何故かワイルドベアに対して、モーレットの銃は威力が大きくなっている。ハンティングの獲物という設定なのだろうか。
山小屋に着いたら、もう山を下り始めないと帰れなくなりそうな時間になっていた。
「それじゃ、モーレットとワカナとリカだけ残ってやってくれないか」
「えー、どうしてアタシなんだよー」
「銃を使えるんだからしょうがないだろ。リカはモーレットが作ったマチェットを使ってくれ」
「それだと切れ味が悪い」
「剣で藪を切り開くと、枝がとがって転んだ時に怪我するだろ。これは枝を叩き折るものだ」
「なるほど」
「そんじゃ、三人を残して俺たちは山を下りようぜ。早くしないと暗くなる。ボスが出たらさっきみたいに呼んでくれよ」
「市場で買い物をする役はコシロがやってくれるの」
「ああ、販売用のコンパニオンはどうしたらいい」
「レベルが上がってるから売れるものも増えたし、しばらくはいじらなくて大丈夫」
「そうか。帰りはアイリを呼んでテレポートで帰って来いよ」
「わかってる」
俺とクレアとアイリは山を下りた。崖が多くて、かなり険しい山だ。しかも標高のせいか肌寒いでは済まないほど風が冷たい。

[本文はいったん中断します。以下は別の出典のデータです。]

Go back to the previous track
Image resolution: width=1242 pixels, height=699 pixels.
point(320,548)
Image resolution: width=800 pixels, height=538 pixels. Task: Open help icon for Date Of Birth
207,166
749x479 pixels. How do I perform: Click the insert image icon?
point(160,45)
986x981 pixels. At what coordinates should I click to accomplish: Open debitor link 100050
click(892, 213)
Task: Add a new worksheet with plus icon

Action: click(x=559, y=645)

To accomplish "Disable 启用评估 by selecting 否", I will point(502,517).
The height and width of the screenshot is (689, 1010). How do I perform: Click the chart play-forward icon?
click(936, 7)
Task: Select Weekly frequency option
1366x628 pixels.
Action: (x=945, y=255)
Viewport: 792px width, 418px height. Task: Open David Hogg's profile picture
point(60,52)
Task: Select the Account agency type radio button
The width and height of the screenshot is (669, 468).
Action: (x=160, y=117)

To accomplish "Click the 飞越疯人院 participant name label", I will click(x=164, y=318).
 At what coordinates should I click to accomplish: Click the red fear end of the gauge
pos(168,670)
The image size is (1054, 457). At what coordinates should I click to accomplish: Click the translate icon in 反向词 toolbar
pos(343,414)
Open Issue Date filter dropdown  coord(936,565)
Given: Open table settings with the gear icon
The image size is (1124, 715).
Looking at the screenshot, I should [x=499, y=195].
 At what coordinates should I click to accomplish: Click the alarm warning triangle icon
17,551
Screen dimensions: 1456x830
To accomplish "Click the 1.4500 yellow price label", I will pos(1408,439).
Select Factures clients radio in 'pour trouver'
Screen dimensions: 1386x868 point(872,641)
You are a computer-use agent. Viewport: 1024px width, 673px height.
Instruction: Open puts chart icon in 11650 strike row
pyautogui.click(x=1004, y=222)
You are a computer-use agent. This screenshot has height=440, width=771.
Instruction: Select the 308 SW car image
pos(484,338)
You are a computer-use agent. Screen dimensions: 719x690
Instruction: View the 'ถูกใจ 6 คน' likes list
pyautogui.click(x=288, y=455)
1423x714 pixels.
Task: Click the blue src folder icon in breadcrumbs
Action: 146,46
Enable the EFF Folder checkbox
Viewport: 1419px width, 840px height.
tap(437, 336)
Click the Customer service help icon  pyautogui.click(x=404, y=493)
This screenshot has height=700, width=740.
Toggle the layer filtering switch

「お風呂に入ってるときは呼ばないように、リカに言っておかないとね」
とクレアがアイリに言った。
「そうね。いきなりだから驚いたわ」
「ボスが出れば、そんなの関係ないと思うぜ。リカなんか敵に捕まったらそれで終わりなんだ」
「困るわ。どうすればいいのよ」
「リカが出歩かない夜に入ればいいだろ。それ以外の時は常に戦場にいるつもりでいるんだぞ」
「偉そうに、嫌な男だわ」
麓に降りることには本当に暗くなっていた。そこからテレポートでギルドハウスに帰った。